Críticas ao funcionamento do Comissariado do Desemprego e às limitações do recurso à Imprensa Nacional para absorção do desemprego no setor gráfico.

Ficha

«A poder duma luta intensa e sistemática de alguns camaradas, à frente da Direção do nosso sindicato legal, em prol do número sempre crescente de tipógrafos desempregados não só por motivo de crise mas mais pelas leis coercitivas da expansão da Imprensa (a caserneira censura), o governo resolveu atirar um osso aos famintos, empregando alguns numa dependência própria da I.N., calculando que assim se calariam todos, uns entretidos a roer o osso, outros por falta de forças para gritar, consequência do menor número. Assim não aconteceu, continuando os protestos perante os enganos à solução da crise na nossa indústria. […]
Mais tarde, sob a pressão da jornada de fevereiro de 1932 contra o desemprego, organizada e dirigida pelo P.C. e C.I.S., foi criado o “Comissariado do Desemprego” e decretado um “roubo” de 2% nos salários dos que trabalham para prover aos que não trabalham. Aquela instituição por sua vez, criou um estabelecimento onde empregar os gráficos do “Chômage”, ali alimentado por este fundo e por verba da I.N.. O C. do D. “arrumou” neste estabelecimento alguns “chomeurs” – compositores impressores e encadernadores, esquecendo os profissionais das outras modalidades da Indústria – e, muito comodamente, deu por “resolvida a crise de trabalho na Indústria Gráfica”.
E os que não se empregaram lá?
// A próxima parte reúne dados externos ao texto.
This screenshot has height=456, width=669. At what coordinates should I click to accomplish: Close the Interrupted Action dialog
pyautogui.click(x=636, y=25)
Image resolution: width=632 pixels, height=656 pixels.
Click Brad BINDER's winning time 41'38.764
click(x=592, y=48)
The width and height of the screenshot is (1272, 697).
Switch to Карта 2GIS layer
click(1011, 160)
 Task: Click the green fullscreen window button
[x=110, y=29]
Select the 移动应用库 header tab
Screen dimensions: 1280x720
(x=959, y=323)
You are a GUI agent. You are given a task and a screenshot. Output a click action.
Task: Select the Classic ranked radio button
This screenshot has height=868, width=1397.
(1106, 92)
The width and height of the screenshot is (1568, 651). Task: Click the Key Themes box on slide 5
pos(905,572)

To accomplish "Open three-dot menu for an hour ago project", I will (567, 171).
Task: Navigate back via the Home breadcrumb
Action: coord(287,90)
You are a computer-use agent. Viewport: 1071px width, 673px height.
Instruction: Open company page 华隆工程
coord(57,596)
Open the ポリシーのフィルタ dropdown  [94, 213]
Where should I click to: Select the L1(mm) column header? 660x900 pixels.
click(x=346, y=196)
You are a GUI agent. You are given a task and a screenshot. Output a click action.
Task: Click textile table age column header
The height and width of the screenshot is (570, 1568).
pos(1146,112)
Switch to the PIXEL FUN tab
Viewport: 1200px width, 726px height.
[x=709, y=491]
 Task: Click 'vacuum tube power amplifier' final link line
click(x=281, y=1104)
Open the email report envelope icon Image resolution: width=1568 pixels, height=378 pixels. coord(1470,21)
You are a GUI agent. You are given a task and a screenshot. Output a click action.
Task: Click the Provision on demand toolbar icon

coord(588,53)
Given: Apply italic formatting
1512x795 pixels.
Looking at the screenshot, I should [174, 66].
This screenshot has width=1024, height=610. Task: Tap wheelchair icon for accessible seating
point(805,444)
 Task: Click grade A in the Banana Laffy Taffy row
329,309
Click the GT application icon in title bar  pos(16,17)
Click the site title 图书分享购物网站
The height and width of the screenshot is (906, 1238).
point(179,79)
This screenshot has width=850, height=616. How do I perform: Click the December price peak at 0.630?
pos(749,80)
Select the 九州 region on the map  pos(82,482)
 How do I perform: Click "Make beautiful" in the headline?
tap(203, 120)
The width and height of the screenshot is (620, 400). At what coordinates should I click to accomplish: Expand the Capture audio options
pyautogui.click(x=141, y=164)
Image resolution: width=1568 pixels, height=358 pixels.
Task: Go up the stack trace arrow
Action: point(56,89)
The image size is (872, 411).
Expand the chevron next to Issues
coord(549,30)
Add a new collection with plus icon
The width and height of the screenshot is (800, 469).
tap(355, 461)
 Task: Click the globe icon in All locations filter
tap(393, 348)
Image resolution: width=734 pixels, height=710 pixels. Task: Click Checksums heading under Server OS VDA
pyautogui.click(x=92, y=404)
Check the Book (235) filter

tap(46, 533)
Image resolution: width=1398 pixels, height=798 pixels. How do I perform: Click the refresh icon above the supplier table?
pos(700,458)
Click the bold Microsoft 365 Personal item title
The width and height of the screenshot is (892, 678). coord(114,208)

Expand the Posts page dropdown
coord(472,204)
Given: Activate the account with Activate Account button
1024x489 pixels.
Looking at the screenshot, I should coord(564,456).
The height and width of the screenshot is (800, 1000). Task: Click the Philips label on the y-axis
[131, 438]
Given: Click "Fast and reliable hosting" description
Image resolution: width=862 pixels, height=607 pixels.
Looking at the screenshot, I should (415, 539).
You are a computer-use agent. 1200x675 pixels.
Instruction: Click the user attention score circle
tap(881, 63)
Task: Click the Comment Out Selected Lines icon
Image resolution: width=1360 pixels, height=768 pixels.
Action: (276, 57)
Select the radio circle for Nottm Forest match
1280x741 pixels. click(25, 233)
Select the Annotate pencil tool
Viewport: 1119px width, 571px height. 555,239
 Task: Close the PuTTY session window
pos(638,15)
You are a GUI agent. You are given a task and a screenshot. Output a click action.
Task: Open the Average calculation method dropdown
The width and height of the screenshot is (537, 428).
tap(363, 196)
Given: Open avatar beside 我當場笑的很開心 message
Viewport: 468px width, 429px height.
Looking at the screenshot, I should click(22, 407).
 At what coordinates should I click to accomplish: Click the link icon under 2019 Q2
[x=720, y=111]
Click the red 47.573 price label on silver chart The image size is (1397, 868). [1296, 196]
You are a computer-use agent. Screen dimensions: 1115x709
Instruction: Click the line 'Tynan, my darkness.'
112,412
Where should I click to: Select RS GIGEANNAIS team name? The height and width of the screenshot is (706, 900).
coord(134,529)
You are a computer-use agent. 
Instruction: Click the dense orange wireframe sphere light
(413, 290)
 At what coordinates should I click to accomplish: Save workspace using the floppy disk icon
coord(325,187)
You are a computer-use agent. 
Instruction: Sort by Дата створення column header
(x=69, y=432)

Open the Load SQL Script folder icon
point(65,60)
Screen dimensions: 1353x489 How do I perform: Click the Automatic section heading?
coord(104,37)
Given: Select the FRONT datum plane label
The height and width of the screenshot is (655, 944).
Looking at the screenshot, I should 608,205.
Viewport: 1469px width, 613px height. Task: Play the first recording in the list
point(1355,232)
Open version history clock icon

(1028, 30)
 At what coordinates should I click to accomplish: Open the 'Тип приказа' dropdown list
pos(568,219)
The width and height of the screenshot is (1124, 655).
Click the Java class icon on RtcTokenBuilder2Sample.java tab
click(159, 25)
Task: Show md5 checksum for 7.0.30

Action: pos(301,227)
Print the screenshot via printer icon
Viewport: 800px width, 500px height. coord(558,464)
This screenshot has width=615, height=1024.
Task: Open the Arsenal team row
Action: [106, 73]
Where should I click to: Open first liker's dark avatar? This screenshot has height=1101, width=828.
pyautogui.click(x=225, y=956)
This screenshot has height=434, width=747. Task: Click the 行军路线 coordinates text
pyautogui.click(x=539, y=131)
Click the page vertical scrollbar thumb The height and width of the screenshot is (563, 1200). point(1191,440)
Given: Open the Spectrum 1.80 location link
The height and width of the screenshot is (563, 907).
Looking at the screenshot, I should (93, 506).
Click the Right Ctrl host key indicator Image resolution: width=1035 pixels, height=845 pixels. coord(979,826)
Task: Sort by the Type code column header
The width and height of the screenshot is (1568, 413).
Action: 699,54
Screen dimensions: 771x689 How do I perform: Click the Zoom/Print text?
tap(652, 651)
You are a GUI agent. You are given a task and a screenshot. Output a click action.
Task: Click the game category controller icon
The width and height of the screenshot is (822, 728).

E os que embora empregados, têm de se sujeitar às prepotências, às infames condições de trabalho que o patronato impõe, sob a ameaça constante do desemprego? Que caso tem feito o C.D. dos gráficos que continuam desocupados alguns há bastante tempo? Para onde vai o dinheiro infamissimamente roubado aos parcos salários dos que trabalham?
Na fogaça do governo fascista para a burla das eleições da Assembleia Nacional e Câmara Corporativa foram incumbidas as oficinas gráficas da C.M.L. de confecionar os respetivos cadernos eleitorais. Para isso foi requisitado ao Comissariado do Desemprego o pessoal necessário. Que fez o C.D.? Enviou sete ou oito homens para os 40 ou 50 requisitados, alegando que não havia mais gente! Ainda destes 7 ou 8 alguns receberam duas guias e até alguns empregados há bastante tempo foram mandados chamar? E onde param os processos respeitantes a tantos tipógrafos desempregados e inscritos, alguns há bastante tempo? Ou seria por não existir verba para pagar aos homens requisitados? […]
Se o C.D. foi criado para debelar a crise de trabalho, não seria um princípio a velar pelos que, embora empregados, se encontram sob a ameaça do terrível vulcão?
O patronato ajudado pela indiferença das autoridades salazar-fascistas, baixa os ordenados até onde muito bem entendem e obrigam-nos a trabalhar, sob a ameaça de despedimentos, horas extraordinárias, sem percentagem, rindo-se dos decretos em que o governo capitalista de Salazar estabeleceu a “nova” defesa neste sentido, roubando-nos uma regalia há tanto conquistada.
E a regulamentação das máquinas? um problema tão Capital para a solução da crise que se atravessa?
Mas não! O C.D. não foi criado para isso! A sua missão é outra.
Ele serve apenas, com os seus fundos, descarada e violentamente roubados, à nossa magra bolsa, para manter, à “tripa forra”, as hordas infamantes da U.N. a escumalha de videirinhos de que o “Estado Novo” se serve para as suas manifestações, para as suas “eleições”!!!»